* _DOCUMENT SEGMENT_
'''

Slovenian large language model launched
Slovenia has joined the race to develop a national large language model, a generative artificial intelligence tool akin to the popular ChatGPT. An early version of the model has been launched as a stepping stone towards the development of a much larger and more capable model.
Called GaMS, an acronym for Generative Model for Slovenian, the model is being developed at the Centre for Language Resources and Technology at the University of Ljubljana as part of the state-funded project povejmo.si. Its second iteration, GaMS 9B-Instruct, is available for testing on the project web page.
Marko Robnik Šikonja, a project team member and professor at the Faculty of Computer and Information Science, told the press on 20 March that the model has been bootstrapped on Gemma, an open-source model by Google, and trained with Slovenian data.
Existing large language models are mostly trained with data in large languages such as English but they lack the cultural specifics of Slovenian, he said.
This model has been trained with Slovenian-language datasets containing ten billion words, but the plan is to eventually get datasets equalling 40 billion words and efforts are currently under way to collect additional texts.
Large national institutions such as the National and University Library as well as media outlets and publishers have been invited to contribute their texts.
"Once we have processed the data collected in this action, the models will be upgraded. We are also planning the release of a larger model called GaMS 27B," Robnik Šikonja said.
The large language model runs on Vega, the Slovenian supercomputer, and is freely available to the public. It is designed to be used not just by the general population but also for industrial and research purposes.

'''

* _RECORDED DATA_
'''

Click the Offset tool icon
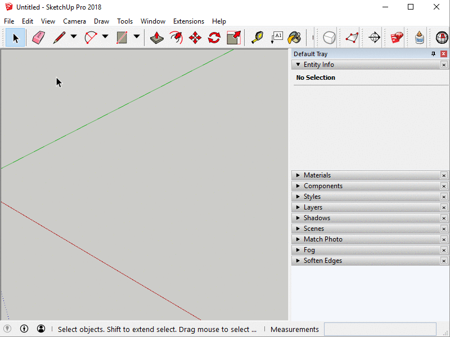Image resolution: width=450 pixels, height=337 pixels. pyautogui.click(x=176, y=38)
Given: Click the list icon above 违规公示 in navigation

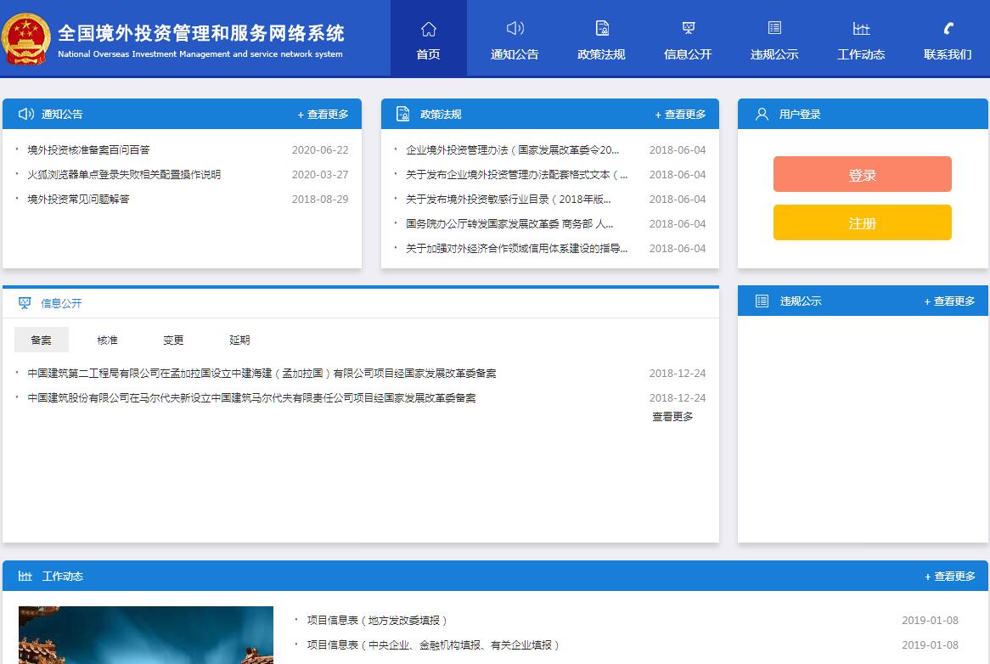Looking at the screenshot, I should click(774, 29).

'''

* _TASK GOAL_
Print the passage of the article on the Slovenian language model starting at "Large national institutions" and ending at "and research purposes.", word for word.

* _WRITTEN SOLUTION_
Large national institutions such as the National and University Library as well as media outlets and publishers have been invited to contribute their texts.
"Once we have processed the data collected in this action, the models will be upgraded. We are also planning the release of a larger model called GaMS 27B," Robnik Šikonja said.
The large language model runs on Vega, the Slovenian supercomputer, and is freely available to the public. It is designed to be used not just by the general population but also for industrial and research purposes.